Your reply should consist only of the lines from the one with "Sort by the Due Date column header" through the end of the entries, transcribed exactly. Pictures stay out.

[Saved data entries]

★ ★ ★

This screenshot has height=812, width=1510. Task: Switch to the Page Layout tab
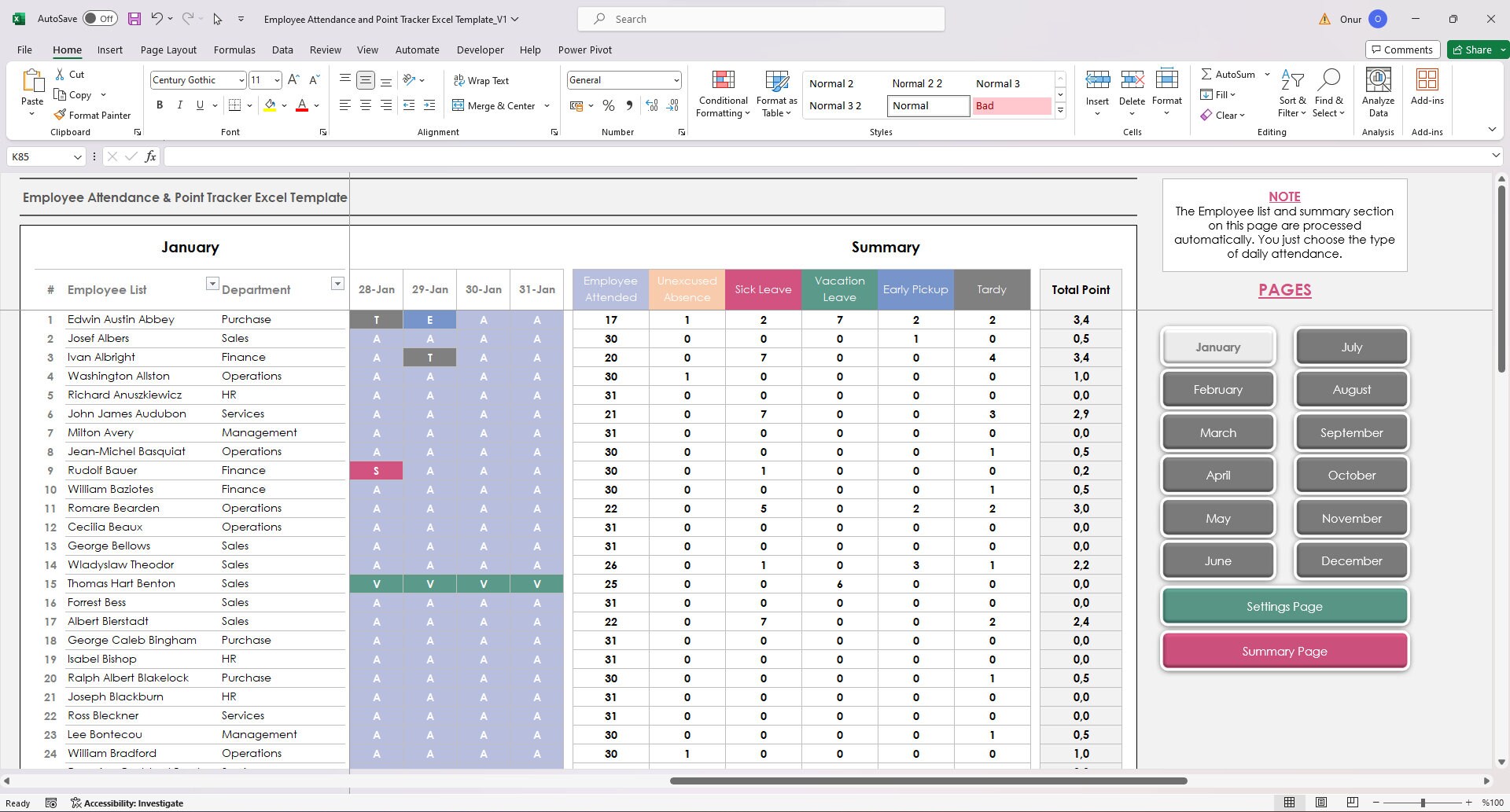[x=168, y=50]

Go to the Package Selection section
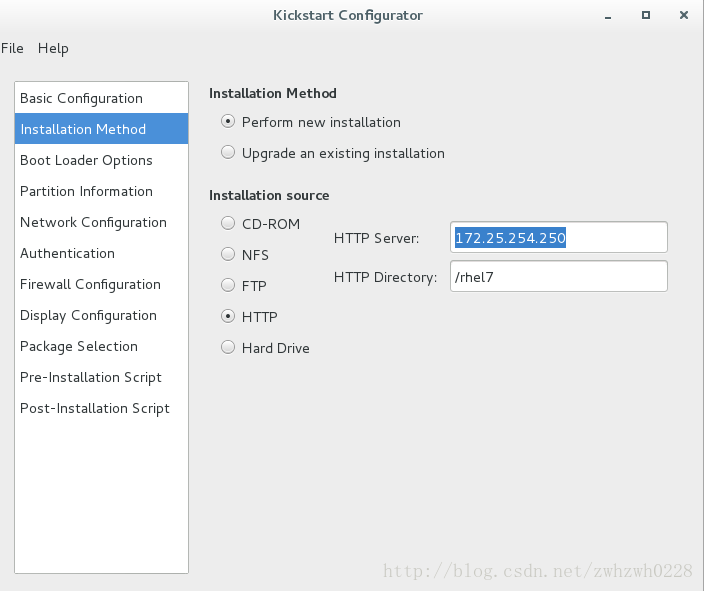coord(101,346)
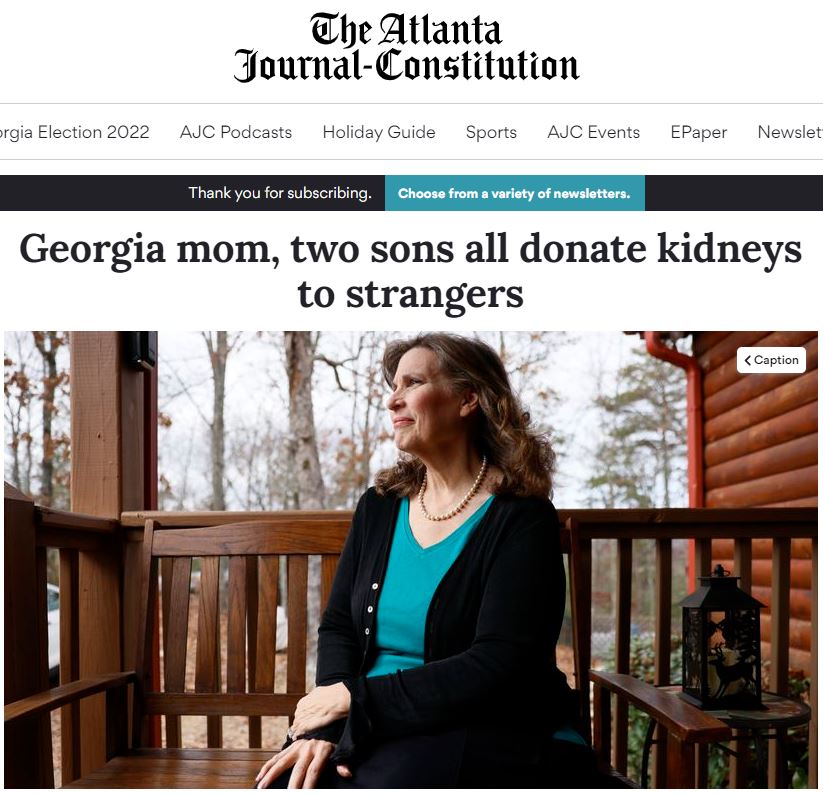Screen dimensions: 823x796
Task: Click the chevron arrow beside Caption
Action: click(747, 360)
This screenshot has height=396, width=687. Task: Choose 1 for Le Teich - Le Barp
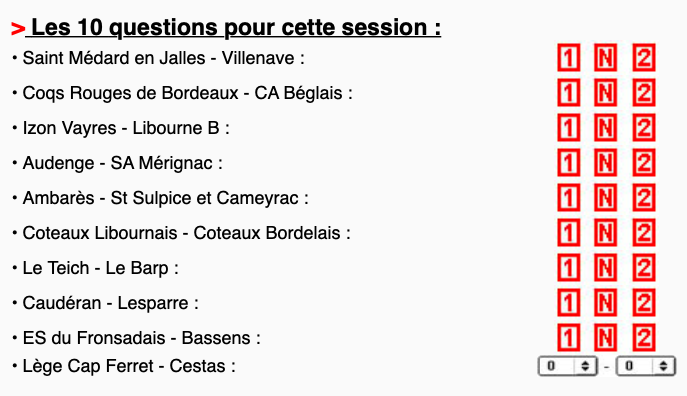(x=568, y=268)

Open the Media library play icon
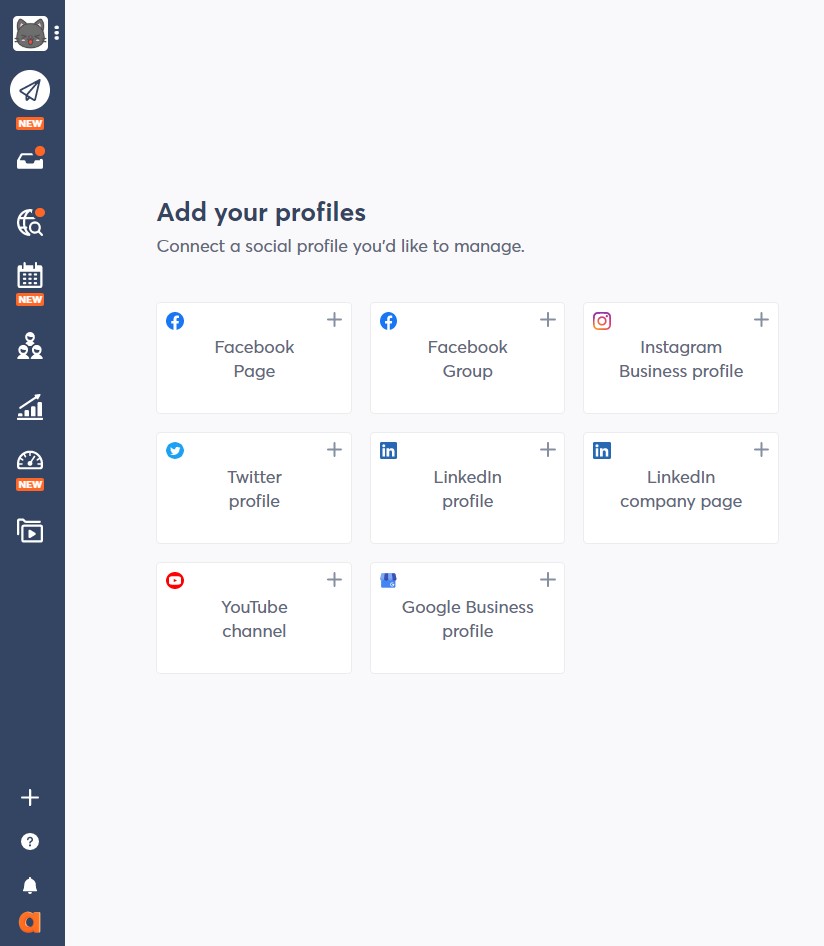pos(30,530)
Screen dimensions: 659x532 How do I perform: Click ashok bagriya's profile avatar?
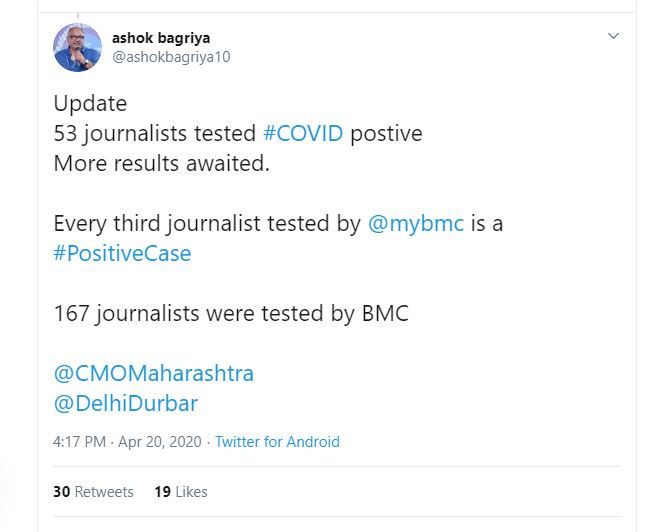point(77,47)
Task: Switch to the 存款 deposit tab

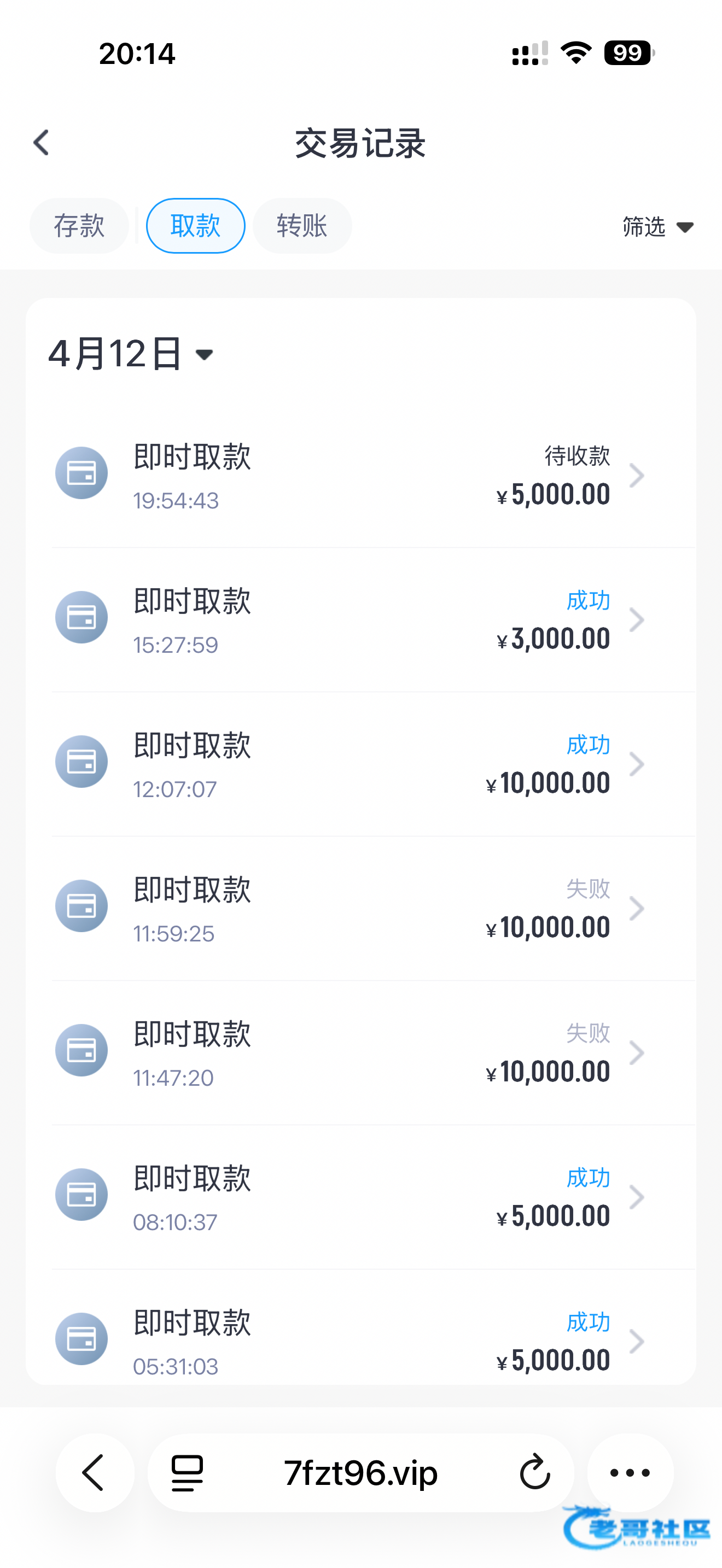Action: tap(79, 226)
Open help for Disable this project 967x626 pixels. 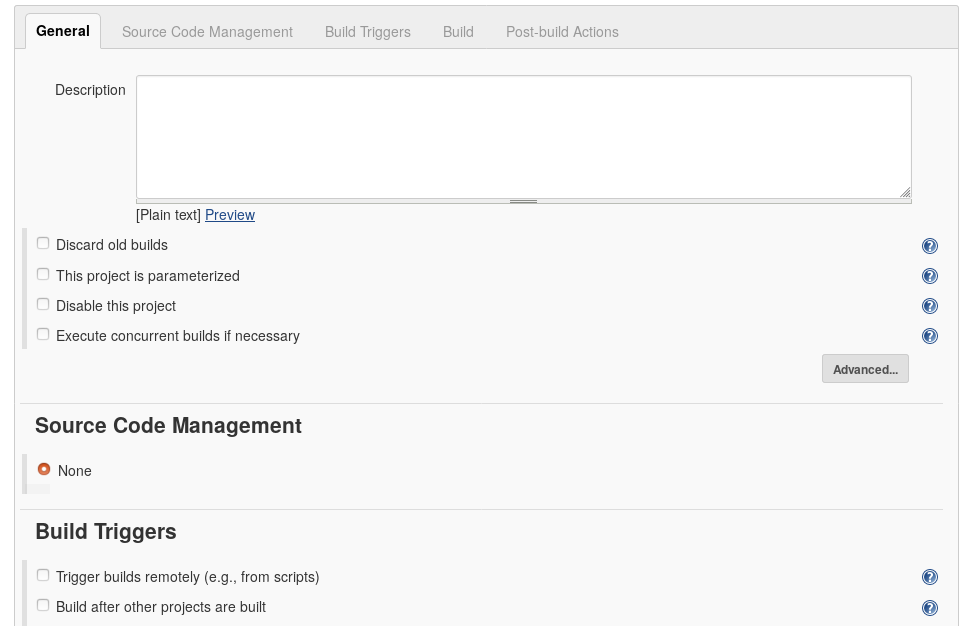tap(929, 306)
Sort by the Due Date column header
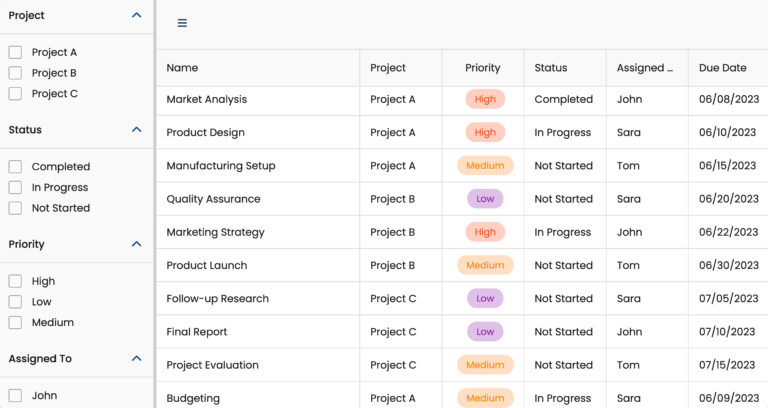 point(722,68)
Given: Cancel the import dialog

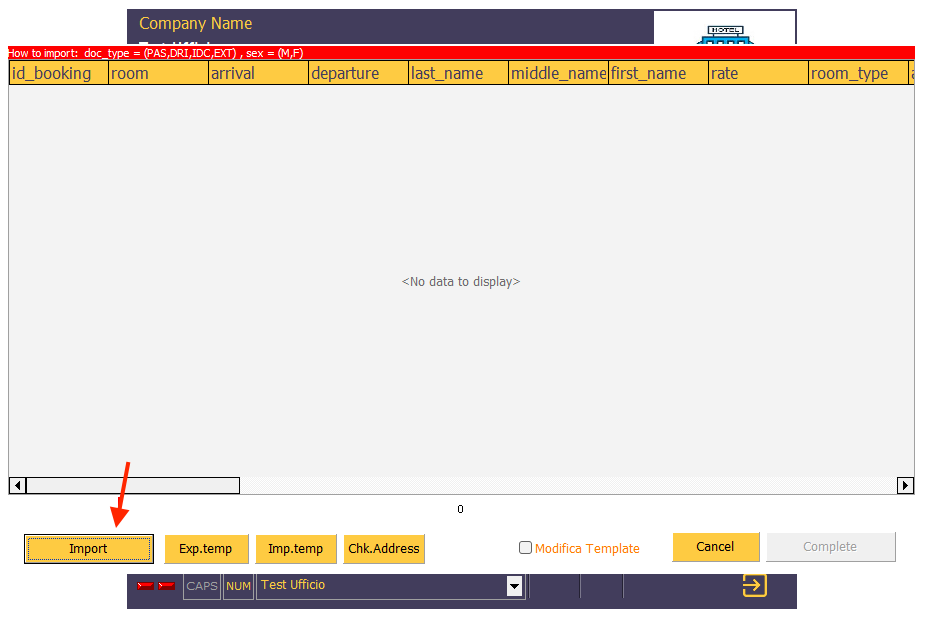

★ ★ ★

> _Answer space_:
Sort by the Due Date column header
 point(722,68)
Given: Cancel the import dialog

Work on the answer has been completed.